_Excerpted passage_:

## start

The airline is an associate of Asia’s biggest short–haul low cost group, AirAsia. In July 2010 AirAsia X emerged as a standalone airline after a restructuring, which separated it from AirAsia’s short–haul business operations. AirAsia has 16% share in the airline; AeroVentures, an investment vehicle owned by Tony Fernandes, Robert Milton of Air Canada and other entrepreneurs has 52%; the Virgin Group has a 10% interest via Corvina Holding; Orix Corp of Japan and Manara Ltd have 11% each.

This restructuring means AirAsia X has separate management, marketing operation, flight crew and premises, but continues to have use of the AirAsia brand and website via a 30–year brand licence agreement.

The idea is to create a symbiotic relationship whereby both feed traffic across the short–haul and long–haul networks and share approach in promotions and marketing. In August 2011 AirAsia and MAS, Malaysia’s national carrier, announced a partnership called the ‘Comprehensive Collaboration Framework’, whereby a share swap deal was agreed between Tune Air, the owner of AirAsia, and Khazanah Nasional, the government backed investment arm owner of MAS. Tune Air Sdn Bhd bought a 20.5% equity interest in MAS, while Khazanah received 10% of AirAsia. Additionally, Khazanah was offered a 10% stake of AirAsia X, which is still undergoing negotiations.

## end

_Source excerpt_:
## start

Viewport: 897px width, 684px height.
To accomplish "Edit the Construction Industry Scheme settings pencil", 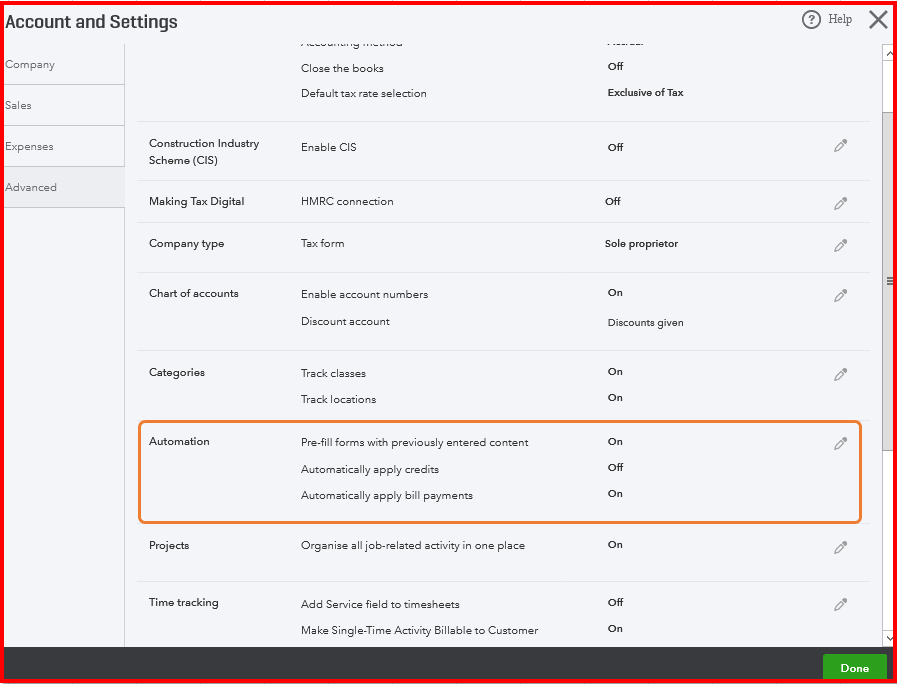I will click(840, 146).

## end

_Exercises_:
**A)** From the AirAsia X passage, reproduce the text starting with "The idea is" and going on through "still undergoing negotiations.".
**B)** For each statement below, say yes or no according to the AirAsia X passage, and quote the words that decide it. (i) AirAsia holds a 16% share in AirAsia X. (ii) AirAsia X may use the AirAsia brand under a licence agreement lasting 20 years. (iii) Tune Air bought a 10% equity interest in MAS.

_Responses per task_:
**A)**
The idea is to create a symbiotic relationship whereby both feed traffic across the short–haul and long–haul networks and share approach in promotions and marketing. In August 2011 AirAsia and MAS, Malaysia’s national carrier, announced a partnership called the ‘Comprehensive Collaboration Framework’, whereby a share swap deal was agreed between Tune Air, the owner of AirAsia, and Khazanah Nasional, the government backed investment arm owner of MAS. Tune Air Sdn Bhd bought a 20.5% equity interest in MAS, while Khazanah received 10% of AirAsia. Additionally, Khazanah was offered a 10% stake of AirAsia X, which is still undergoing negotiations.

**B)**
(i) Yes: "AirAsia has 16% share in the airline"
(ii) No: "via a 30–year brand licence agreement"
(iii) No: "Tune Air Sdn Bhd bought a 20.5% equity interest in MAS"